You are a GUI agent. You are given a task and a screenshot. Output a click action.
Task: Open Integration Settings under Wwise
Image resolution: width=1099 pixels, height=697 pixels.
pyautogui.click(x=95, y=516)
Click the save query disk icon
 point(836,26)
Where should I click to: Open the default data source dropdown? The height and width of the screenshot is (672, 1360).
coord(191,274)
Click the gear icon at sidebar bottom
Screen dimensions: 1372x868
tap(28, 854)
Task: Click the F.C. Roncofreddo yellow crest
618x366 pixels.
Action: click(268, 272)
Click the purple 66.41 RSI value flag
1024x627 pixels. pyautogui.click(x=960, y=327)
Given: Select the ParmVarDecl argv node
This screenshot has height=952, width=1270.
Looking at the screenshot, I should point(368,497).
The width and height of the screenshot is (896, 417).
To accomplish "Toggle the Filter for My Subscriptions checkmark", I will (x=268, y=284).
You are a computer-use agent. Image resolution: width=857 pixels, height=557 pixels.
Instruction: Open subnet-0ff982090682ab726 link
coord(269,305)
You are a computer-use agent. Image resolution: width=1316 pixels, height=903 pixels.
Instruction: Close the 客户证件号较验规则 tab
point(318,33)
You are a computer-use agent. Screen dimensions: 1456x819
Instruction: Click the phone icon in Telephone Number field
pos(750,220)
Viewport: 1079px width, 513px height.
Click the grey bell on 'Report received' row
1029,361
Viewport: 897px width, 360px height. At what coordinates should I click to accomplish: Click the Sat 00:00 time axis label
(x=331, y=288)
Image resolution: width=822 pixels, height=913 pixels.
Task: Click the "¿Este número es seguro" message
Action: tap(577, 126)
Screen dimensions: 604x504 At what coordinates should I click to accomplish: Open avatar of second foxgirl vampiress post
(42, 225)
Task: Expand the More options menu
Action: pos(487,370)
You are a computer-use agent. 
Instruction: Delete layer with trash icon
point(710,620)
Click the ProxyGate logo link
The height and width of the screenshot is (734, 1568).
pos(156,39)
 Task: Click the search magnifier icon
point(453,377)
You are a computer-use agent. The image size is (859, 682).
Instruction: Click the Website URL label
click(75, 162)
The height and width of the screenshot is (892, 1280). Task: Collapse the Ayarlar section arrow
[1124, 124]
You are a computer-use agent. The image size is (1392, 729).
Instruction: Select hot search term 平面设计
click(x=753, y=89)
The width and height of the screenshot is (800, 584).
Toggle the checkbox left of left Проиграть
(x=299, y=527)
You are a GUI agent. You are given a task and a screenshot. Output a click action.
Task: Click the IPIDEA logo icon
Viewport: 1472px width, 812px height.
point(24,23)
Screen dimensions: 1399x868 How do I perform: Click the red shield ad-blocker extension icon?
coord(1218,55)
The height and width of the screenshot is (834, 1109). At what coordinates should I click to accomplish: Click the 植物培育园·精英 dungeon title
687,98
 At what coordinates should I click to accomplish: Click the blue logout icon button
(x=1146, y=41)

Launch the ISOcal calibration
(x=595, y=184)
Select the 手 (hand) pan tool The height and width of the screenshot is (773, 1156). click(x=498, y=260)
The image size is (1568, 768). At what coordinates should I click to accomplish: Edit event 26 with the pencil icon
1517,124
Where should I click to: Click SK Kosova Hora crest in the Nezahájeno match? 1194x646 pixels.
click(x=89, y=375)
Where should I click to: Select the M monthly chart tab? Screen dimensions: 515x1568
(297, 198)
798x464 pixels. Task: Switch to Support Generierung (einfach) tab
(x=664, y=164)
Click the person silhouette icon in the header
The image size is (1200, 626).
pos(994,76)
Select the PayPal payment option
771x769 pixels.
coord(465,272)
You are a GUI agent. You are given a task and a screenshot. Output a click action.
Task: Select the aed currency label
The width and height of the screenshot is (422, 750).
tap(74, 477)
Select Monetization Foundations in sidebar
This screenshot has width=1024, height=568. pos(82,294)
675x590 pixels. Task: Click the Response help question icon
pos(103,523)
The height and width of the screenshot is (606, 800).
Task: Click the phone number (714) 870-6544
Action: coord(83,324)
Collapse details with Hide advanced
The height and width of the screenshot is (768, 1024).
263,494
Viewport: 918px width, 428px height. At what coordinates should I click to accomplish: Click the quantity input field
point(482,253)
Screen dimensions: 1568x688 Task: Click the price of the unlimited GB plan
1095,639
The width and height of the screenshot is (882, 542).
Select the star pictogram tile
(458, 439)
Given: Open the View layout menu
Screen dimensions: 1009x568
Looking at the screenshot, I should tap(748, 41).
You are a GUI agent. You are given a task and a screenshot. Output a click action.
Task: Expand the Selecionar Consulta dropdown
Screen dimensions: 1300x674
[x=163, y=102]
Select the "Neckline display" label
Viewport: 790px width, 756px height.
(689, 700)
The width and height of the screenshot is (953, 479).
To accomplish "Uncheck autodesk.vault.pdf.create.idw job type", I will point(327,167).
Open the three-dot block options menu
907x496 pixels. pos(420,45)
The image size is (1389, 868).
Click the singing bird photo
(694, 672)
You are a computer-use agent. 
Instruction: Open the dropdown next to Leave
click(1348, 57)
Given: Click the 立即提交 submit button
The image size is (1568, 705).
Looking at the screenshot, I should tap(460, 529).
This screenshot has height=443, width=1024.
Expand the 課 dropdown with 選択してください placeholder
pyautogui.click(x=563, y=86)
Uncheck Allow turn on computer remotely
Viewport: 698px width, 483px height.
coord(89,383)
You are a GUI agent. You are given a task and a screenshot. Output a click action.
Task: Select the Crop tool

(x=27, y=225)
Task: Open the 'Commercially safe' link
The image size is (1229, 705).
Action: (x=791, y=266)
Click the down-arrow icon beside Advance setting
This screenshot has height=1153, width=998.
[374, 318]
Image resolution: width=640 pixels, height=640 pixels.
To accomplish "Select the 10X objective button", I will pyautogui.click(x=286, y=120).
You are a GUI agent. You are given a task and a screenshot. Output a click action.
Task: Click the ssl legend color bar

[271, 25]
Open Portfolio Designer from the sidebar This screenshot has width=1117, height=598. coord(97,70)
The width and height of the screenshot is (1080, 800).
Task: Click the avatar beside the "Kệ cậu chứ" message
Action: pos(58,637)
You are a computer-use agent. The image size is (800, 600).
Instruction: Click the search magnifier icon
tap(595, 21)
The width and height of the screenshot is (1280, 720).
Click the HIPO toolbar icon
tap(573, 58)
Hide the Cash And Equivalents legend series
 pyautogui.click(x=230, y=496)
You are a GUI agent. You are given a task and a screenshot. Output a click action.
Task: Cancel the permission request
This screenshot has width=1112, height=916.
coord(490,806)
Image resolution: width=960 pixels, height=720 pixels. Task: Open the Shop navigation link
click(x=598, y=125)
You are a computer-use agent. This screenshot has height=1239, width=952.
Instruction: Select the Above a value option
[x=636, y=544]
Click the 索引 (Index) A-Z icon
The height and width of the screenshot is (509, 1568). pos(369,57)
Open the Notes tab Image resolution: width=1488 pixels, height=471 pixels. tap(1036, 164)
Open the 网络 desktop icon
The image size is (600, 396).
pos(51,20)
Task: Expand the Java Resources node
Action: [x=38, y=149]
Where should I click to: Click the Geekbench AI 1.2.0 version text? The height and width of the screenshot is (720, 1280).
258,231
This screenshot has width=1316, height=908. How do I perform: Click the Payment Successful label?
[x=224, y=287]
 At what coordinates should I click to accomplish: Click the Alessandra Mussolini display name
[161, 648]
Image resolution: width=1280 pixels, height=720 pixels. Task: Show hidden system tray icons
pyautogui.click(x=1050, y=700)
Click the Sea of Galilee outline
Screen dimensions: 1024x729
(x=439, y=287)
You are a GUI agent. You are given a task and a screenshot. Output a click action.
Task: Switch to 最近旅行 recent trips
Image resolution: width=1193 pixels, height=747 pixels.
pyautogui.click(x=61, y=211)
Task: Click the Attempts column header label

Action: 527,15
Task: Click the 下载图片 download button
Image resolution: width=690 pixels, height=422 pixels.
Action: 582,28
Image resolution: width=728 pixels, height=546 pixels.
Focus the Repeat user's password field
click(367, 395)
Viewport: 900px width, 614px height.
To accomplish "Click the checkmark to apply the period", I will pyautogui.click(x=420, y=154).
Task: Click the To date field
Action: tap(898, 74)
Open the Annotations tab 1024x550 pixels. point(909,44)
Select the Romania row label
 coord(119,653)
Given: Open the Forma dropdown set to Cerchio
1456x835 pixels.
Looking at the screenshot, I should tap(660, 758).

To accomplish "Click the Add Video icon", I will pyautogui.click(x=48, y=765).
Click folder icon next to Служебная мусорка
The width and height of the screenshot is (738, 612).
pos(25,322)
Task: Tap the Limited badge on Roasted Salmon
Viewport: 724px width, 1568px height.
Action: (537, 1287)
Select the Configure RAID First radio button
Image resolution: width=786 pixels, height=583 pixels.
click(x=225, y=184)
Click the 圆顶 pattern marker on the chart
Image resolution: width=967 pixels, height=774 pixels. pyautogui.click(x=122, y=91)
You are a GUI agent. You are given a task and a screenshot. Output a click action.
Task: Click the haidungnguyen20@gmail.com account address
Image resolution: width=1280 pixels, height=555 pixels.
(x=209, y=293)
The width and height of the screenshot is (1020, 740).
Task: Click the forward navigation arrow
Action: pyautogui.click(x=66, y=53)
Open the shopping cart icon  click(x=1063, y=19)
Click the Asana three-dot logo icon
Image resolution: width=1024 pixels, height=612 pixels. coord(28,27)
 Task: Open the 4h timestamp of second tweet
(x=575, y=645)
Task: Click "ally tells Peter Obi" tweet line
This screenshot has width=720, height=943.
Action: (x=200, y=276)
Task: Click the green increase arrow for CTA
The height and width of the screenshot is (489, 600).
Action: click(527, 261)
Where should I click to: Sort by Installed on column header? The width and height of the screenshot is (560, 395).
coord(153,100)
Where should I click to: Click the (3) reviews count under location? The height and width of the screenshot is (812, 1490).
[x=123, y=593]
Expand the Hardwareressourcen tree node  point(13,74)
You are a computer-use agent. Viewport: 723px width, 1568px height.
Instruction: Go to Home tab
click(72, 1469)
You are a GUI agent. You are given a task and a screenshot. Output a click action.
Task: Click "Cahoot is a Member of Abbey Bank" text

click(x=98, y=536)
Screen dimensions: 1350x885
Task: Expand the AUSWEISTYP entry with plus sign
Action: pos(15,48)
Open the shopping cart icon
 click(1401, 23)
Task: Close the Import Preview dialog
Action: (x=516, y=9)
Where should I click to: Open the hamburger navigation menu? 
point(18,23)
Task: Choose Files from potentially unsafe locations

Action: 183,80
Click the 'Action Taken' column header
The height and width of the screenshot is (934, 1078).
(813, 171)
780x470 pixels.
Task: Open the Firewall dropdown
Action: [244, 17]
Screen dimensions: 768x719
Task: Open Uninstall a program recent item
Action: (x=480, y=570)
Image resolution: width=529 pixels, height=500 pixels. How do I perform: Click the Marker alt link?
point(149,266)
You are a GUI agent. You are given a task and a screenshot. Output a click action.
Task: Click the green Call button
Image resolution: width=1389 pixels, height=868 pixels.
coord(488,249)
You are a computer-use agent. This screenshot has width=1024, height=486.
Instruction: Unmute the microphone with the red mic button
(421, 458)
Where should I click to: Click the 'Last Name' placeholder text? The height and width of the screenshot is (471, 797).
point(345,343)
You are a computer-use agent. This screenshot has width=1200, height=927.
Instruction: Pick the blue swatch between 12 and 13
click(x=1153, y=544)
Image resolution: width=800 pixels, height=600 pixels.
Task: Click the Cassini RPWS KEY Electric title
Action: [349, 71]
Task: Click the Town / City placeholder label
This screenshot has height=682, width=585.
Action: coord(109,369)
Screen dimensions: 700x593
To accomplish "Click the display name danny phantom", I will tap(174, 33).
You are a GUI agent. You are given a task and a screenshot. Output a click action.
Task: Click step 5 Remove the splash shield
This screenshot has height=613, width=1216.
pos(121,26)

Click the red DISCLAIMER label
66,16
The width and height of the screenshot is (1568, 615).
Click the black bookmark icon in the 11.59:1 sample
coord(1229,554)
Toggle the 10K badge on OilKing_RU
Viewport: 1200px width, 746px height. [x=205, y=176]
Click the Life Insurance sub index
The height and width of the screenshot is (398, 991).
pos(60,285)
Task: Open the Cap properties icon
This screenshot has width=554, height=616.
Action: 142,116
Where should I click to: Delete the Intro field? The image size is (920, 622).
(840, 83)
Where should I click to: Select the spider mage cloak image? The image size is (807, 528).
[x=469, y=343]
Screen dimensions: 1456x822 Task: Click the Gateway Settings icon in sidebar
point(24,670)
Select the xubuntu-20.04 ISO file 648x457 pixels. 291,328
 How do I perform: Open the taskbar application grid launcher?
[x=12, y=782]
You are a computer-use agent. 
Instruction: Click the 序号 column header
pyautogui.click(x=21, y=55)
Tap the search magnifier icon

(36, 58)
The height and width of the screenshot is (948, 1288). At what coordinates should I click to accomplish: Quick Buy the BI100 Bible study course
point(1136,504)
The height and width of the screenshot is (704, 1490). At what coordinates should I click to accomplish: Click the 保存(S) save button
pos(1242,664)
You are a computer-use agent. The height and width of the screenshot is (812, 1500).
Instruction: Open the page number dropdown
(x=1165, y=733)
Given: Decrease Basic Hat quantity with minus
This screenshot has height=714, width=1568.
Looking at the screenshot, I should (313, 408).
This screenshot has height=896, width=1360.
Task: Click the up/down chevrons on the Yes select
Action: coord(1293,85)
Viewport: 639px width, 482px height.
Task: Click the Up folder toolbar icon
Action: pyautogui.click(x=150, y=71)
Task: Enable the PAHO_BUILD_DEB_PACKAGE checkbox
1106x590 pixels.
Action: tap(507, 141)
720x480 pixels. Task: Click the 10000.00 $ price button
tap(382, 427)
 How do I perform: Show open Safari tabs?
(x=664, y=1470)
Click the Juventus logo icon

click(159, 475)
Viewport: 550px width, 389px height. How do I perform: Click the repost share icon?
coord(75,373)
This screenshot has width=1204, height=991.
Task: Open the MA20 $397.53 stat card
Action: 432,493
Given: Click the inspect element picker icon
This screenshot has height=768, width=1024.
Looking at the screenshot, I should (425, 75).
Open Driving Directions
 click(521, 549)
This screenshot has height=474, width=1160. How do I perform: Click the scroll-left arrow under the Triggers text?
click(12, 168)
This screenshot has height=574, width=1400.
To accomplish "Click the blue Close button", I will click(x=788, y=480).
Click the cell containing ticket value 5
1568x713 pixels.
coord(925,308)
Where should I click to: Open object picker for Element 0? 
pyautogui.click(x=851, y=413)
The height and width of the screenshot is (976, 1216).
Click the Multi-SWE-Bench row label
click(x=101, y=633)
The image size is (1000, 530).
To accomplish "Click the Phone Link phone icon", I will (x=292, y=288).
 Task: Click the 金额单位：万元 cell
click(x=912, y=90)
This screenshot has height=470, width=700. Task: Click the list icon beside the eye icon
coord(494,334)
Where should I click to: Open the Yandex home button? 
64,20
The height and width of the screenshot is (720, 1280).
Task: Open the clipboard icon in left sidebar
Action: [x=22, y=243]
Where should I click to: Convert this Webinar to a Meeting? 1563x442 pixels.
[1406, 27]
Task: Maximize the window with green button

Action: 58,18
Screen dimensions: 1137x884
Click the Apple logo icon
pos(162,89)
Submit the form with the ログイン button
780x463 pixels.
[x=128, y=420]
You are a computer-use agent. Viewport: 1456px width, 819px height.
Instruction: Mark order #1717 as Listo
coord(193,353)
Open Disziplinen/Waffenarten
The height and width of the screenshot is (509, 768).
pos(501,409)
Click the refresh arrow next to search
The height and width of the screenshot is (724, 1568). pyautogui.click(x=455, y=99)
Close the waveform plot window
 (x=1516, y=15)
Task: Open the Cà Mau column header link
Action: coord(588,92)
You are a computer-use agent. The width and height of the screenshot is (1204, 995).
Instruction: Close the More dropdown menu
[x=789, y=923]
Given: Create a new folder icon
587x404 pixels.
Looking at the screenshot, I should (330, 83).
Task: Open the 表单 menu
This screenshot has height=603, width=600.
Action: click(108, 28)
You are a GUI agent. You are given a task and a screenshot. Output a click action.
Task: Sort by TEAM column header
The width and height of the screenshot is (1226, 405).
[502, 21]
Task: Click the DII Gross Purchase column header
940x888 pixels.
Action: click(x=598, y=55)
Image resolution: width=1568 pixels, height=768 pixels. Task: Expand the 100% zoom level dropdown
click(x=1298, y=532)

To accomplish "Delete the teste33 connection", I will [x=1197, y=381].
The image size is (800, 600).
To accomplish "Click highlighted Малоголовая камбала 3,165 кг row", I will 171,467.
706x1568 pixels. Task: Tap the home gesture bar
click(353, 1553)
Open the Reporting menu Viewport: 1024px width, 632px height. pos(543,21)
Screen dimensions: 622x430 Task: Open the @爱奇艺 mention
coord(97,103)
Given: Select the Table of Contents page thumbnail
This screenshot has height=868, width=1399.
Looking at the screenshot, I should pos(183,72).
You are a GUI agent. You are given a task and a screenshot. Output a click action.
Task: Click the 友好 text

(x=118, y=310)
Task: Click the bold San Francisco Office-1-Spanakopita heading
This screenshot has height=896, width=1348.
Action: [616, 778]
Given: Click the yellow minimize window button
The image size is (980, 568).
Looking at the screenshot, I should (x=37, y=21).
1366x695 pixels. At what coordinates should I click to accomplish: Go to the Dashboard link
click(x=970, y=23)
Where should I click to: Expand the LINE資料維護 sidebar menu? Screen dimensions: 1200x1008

#####

> Exercise details: Could you transcribe the entries above word for word, from the line with "Instruction: Click the phone" down to the line with "Click the ProxyGate logo link", keeping both?

> Your response:
Instruction: Click the phone icon in Telephone Number field
pos(750,220)
Viewport: 1079px width, 513px height.
Click the grey bell on 'Report received' row
1029,361
Viewport: 897px width, 360px height. At what coordinates should I click to accomplish: Click the Sat 00:00 time axis label
(x=331, y=288)
Image resolution: width=822 pixels, height=913 pixels.
Task: Click the "¿Este número es seguro" message
Action: tap(577, 126)
Screen dimensions: 604x504 At what coordinates should I click to accomplish: Open avatar of second foxgirl vampiress post
(42, 225)
Task: Expand the More options menu
Action: pos(487,370)
You are a computer-use agent. 
Instruction: Delete layer with trash icon
point(710,620)
Click the ProxyGate logo link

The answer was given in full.